The output should be all lines of the entries below in which the word "agent" occurs.

/---

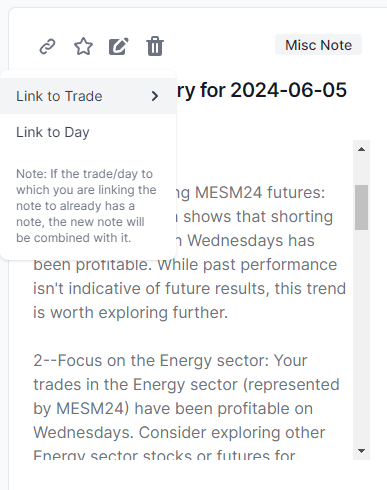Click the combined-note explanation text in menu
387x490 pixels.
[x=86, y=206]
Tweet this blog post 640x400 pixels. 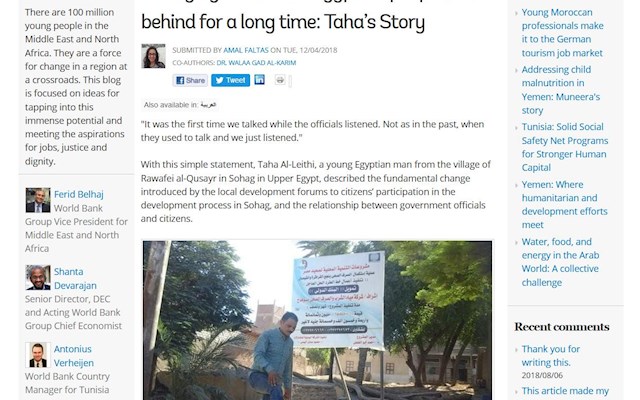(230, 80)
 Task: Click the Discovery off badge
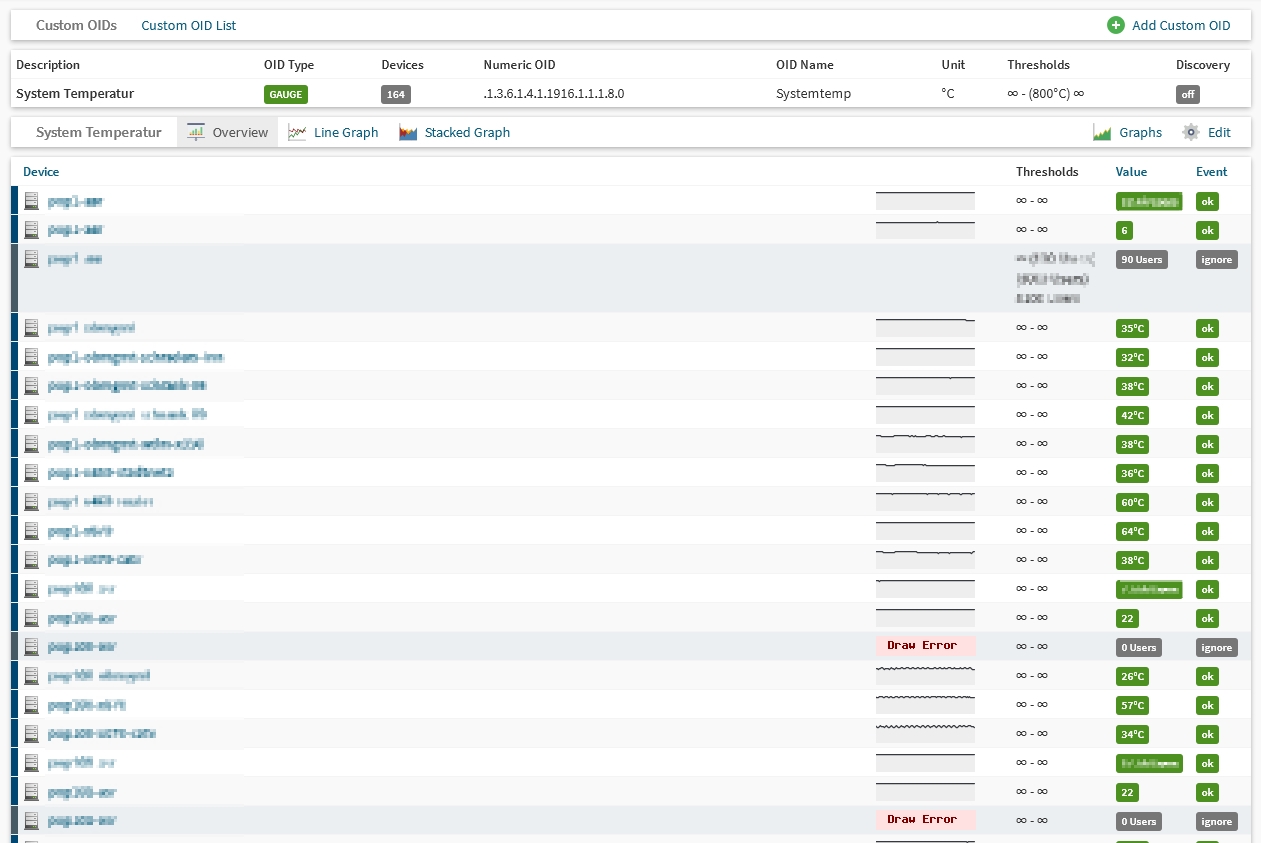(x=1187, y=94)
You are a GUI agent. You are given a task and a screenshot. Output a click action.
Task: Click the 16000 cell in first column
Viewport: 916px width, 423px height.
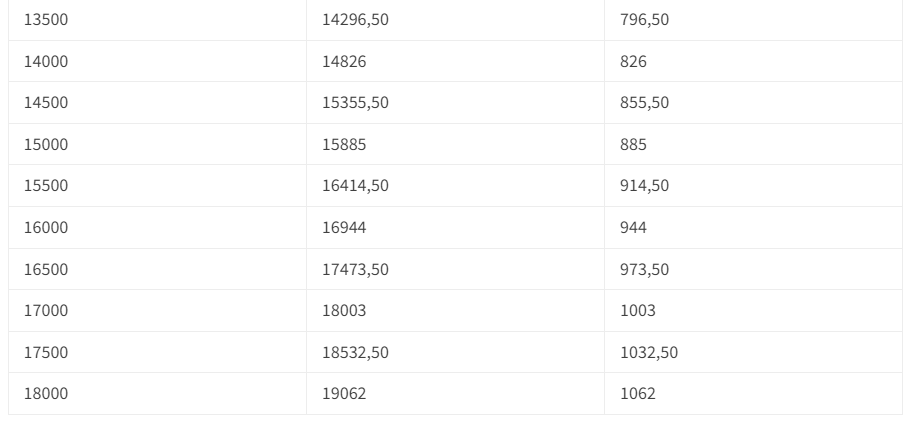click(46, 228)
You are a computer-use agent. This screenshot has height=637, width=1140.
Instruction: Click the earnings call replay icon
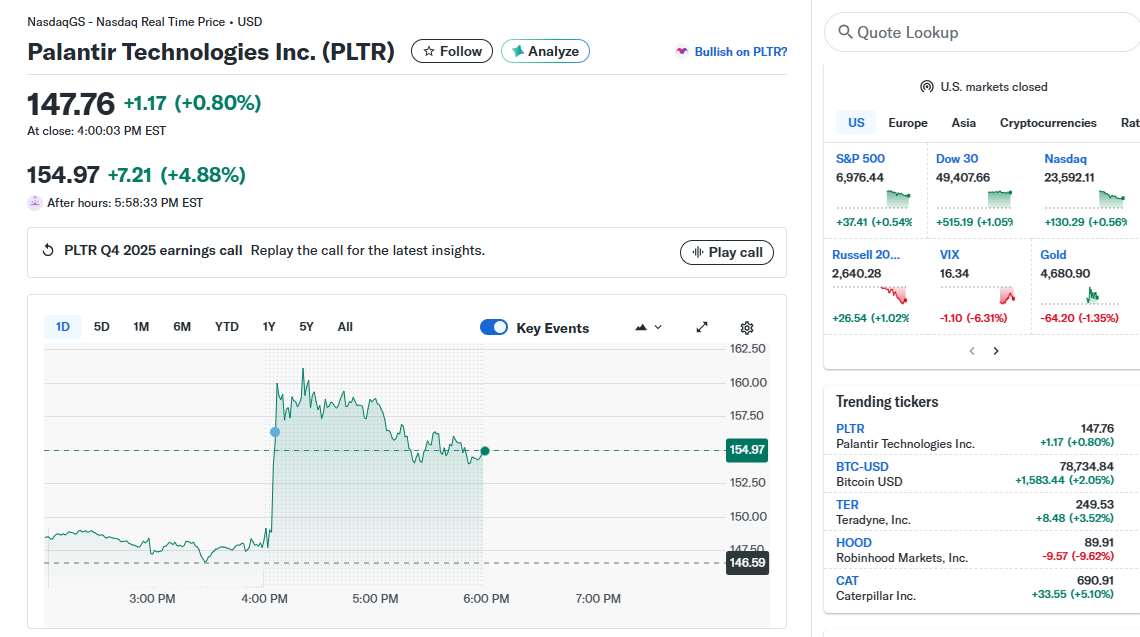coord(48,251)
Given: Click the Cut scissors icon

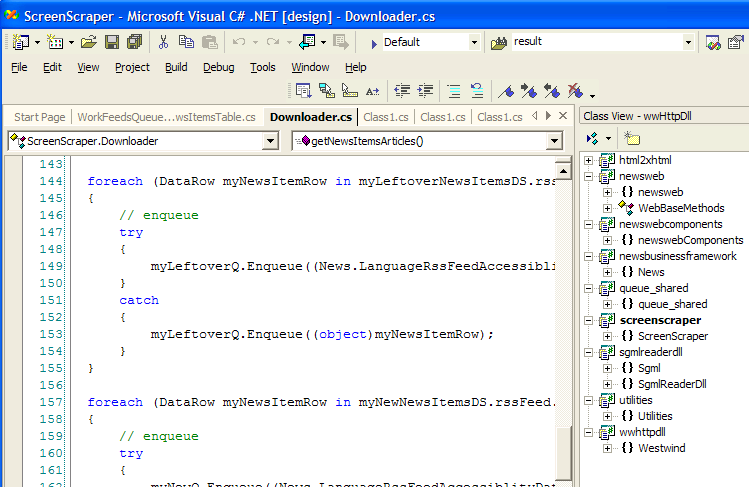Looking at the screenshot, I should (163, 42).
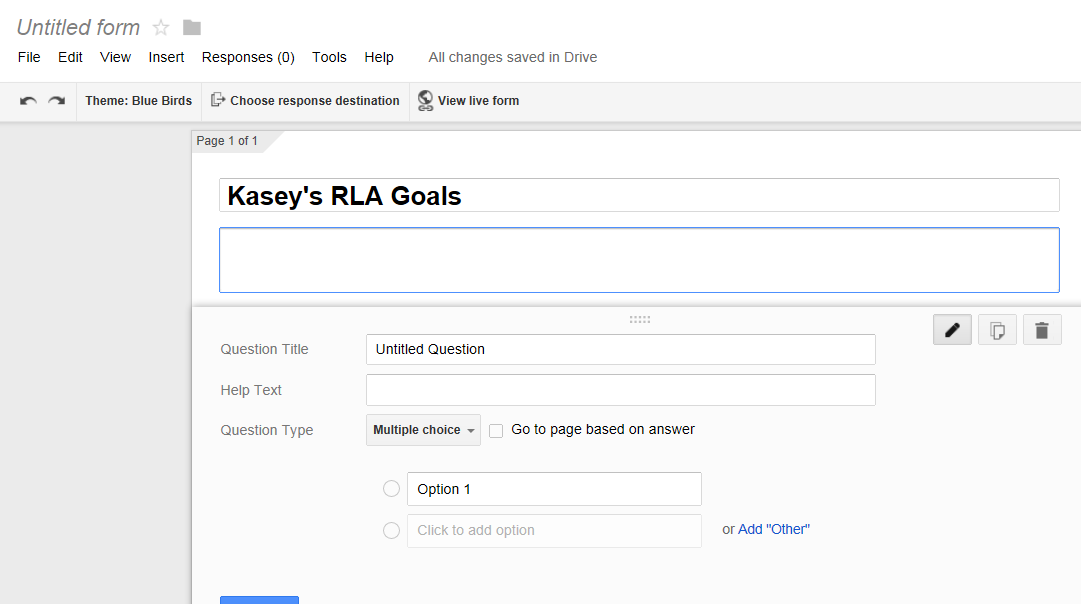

\---
/---

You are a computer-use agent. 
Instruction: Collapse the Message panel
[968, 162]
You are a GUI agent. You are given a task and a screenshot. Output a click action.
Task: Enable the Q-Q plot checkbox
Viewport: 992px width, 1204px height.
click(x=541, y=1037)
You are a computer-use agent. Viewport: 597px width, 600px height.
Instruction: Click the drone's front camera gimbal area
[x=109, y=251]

\---

ANSWER TO THIS EXERCISE:
You are a GUI agent. You are given a task and a screenshot. Output a click action.
You are a computer-use agent. This screenshot has height=637, width=1140.
You are a computer-use agent. 
You are a GUI agent. You are given a task and a screenshot. Output a click action.
You are a computer-use agent. Viewport: 597px width, 600px height.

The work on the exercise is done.